Suatu perbedaan spesifikasi untuk penggunaan fungsional yang sama merupakan


perbedaan mutu rancangan (quality of design). Hal ini sering juga diterjemahkan sebagai
tingkatan mutu (grade). Sebagai contoh, Ayam Goreng Mbok Berek dan Kentucky Fried
Chicken secara fungsional penggunaannya sama, tetapi berbeda dalam beberapa karakteristik
khusus dalam rancangannya, antara lain jenis ayam, bumbu, cara penggorengan, dan cara
penyajian. Ada juga ahli mutu yang menyebutkan sebagai “mutu absolut” karena
menggambarkan berbagai keistimewaan (keunggulan) karakteristik fungsional suatu produk.

Mutu rancangan adalah mutu (karakteristik) produk yang dihasilkan dari proses merancang.
Proses ini membutuhkan upaya yang serius dan yang berdampak pada biaya yang harus
dikeluarkan. Formula atau komposisi bahan, kemasan, rasa, ukuran, fitur, dan karakteristik
lainnya dirancang dengan cermat. Bahkan, pada mutu rancangan yang baik, prototipe atau
model produk juga dibuat. Konsumen dapat memahami produk dengan mudah. Perancangan
ini dilakukan melalui riset yang cukup serius, baik riset proses maupun riset konsumen.

Mutu rancangan ini kemudian diterjemahkan dalam perangkat-perangkat yang jelas, terukur,
dan mudah dimengerti oleh karyawan. Perangkat yang dimaksud, misalnya, spesifikasi bahan
baku, SOP dan instruksi kerja, spesifikasi mesin, spesifikasi kemasan, print kemasan, label,
dan sebagainya.

2. Quality of Conformance (Mutu Kesesuaian)

Merupakan tingkat kesesuaian produk atau jasa terhadap rancangan yang sudah dibuat.
Produk atau jasa dapat mempunyai rancangan yang baik, tetapi dalam pembuatannya ada
kemungkinan memiliki ketidaksesuaian (kekurangan).

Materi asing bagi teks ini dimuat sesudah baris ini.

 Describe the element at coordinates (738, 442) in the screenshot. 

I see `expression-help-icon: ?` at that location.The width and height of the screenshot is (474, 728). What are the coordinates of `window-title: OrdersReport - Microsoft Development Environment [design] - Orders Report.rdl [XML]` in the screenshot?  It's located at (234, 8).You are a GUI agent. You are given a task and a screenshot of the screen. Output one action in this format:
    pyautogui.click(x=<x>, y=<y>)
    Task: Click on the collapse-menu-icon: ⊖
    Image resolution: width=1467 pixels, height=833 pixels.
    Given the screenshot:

Jika terjadi, hal ini mengakibatkan :

1. Scrap (waste)
2. Pekerjaan ulang
3. Penurunan mutu (grade 1 menjadi grade 2)
4. Jika lolos ke pasar, tidak akan laku atau malah menimbulkan citra negatif.

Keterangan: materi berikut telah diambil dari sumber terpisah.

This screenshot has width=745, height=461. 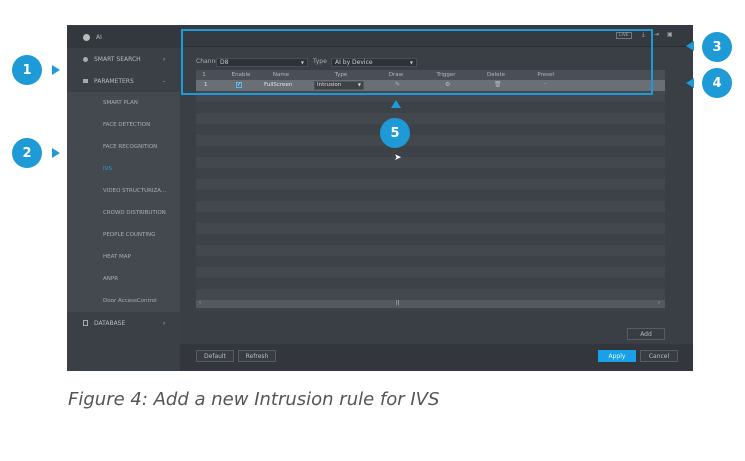 I want to click on search-icon, so click(x=86, y=59).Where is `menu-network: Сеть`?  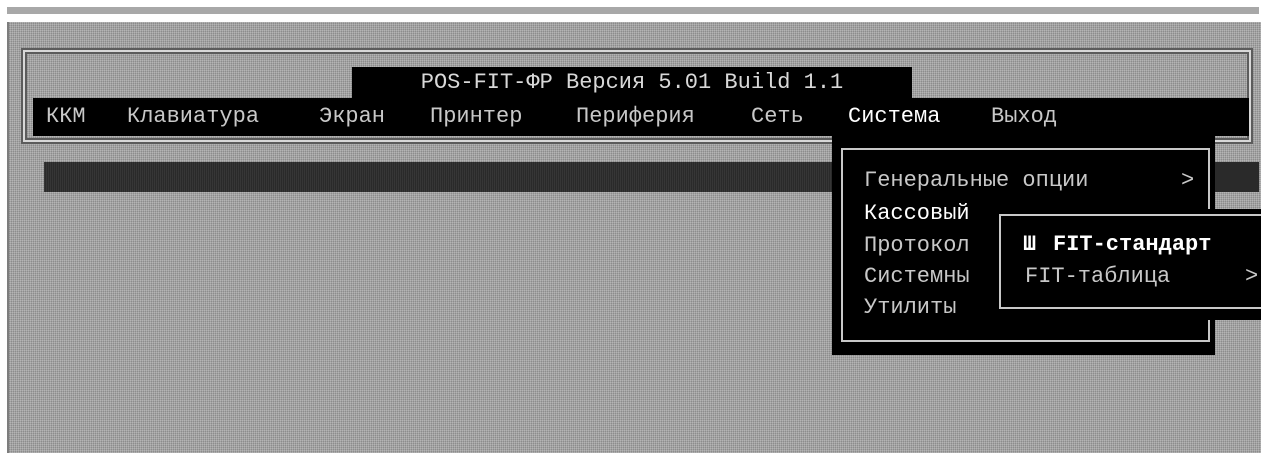
menu-network: Сеть is located at coordinates (778, 117).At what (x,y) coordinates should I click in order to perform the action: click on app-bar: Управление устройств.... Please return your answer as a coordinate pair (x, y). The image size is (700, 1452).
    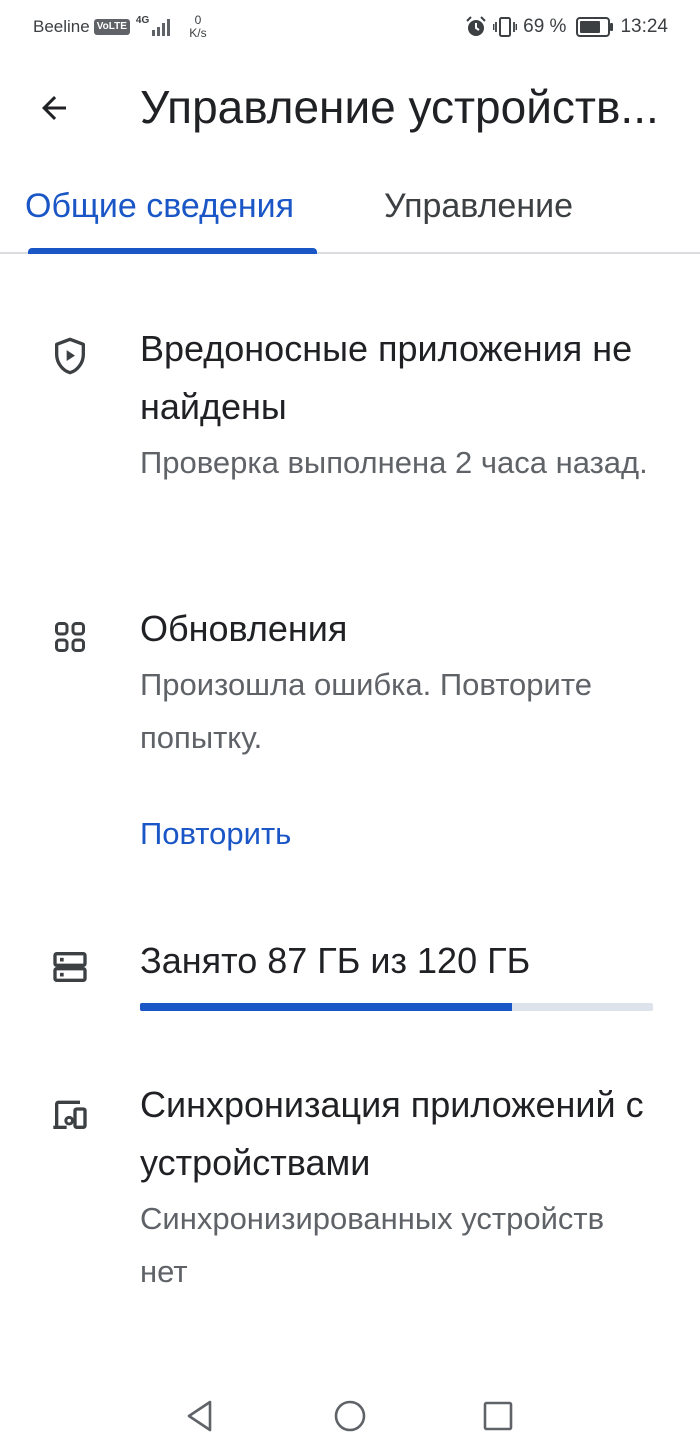
    Looking at the image, I should click on (350, 106).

Tingkat kesesuaian yang tinggi akan menurunkan biaya produksi per unit produk. Jika
produk yang dihasilkan semakin sesuai dengan mutu rancangan (spesifikasi produk), dapat
dikatakan bahwa mutu kesesuaian semakin tinggi.

Untuk produk-produk yang berumur panjang, karakteristik fitness for use ditambah lagi
dengan :

1. Availability
2. Reliability
3. Maintainability.

1. Quality of availability

Produk disukai konsumen jika jumlah “waktu aktif” produk tinggi. Waktu aktif (uptime)
adalah :

(1) waktu aktif produk digunakan

(2) waktu tunggu produk untuk digunakan.

Sementara itu, “waktu tidak aktif” (downtime) adalah :

(1) waktu perbaikan, termasuk diagnosis dan penyetelan

(2) waktu tunggu untuk mendapatkan spare parts (suku cadang).

2. Quality of reliability

Reliability adalah peluang produk untuk digunakan tanpa kerusakan fungsi tertentu pada
kondisi tertentu dan untuk periode waktu tertentu. Contoh untuk produk pangan adalah
self life (umur kedaluwarsa).

3. Quality of maintainability

Merupakan tingkat kemudahan untuk merawat (mencegah kerusakan) dan memperbaiki


kerusakan, termasuk juga kemudahan pemasangan dan penggunaan. Contoh untuk produk
pangan adalah kecap dalam botol kaca lebih sulit untuk di-maintain (sulit membuka dan sulit
menjaga produk kalau tidak sekaligus habis) dibandingkan dengan kecap dalam kemasan
botol plastik.

C. KONSEP MUTU DAVID GRAIN (1987)

David Garvin, dalam konsep mutunya, memberikan delapan dimensi mutu terhadap
produk seperti berikut.

1. Performance (Kinerja)
Kinerja merupakan tingkat kemampuan karakteristik utama produk atau jasa.
Karakteristik ini tidak dapat ditawar lagi (harus dipenuhi) jika ingin diterima konsumen.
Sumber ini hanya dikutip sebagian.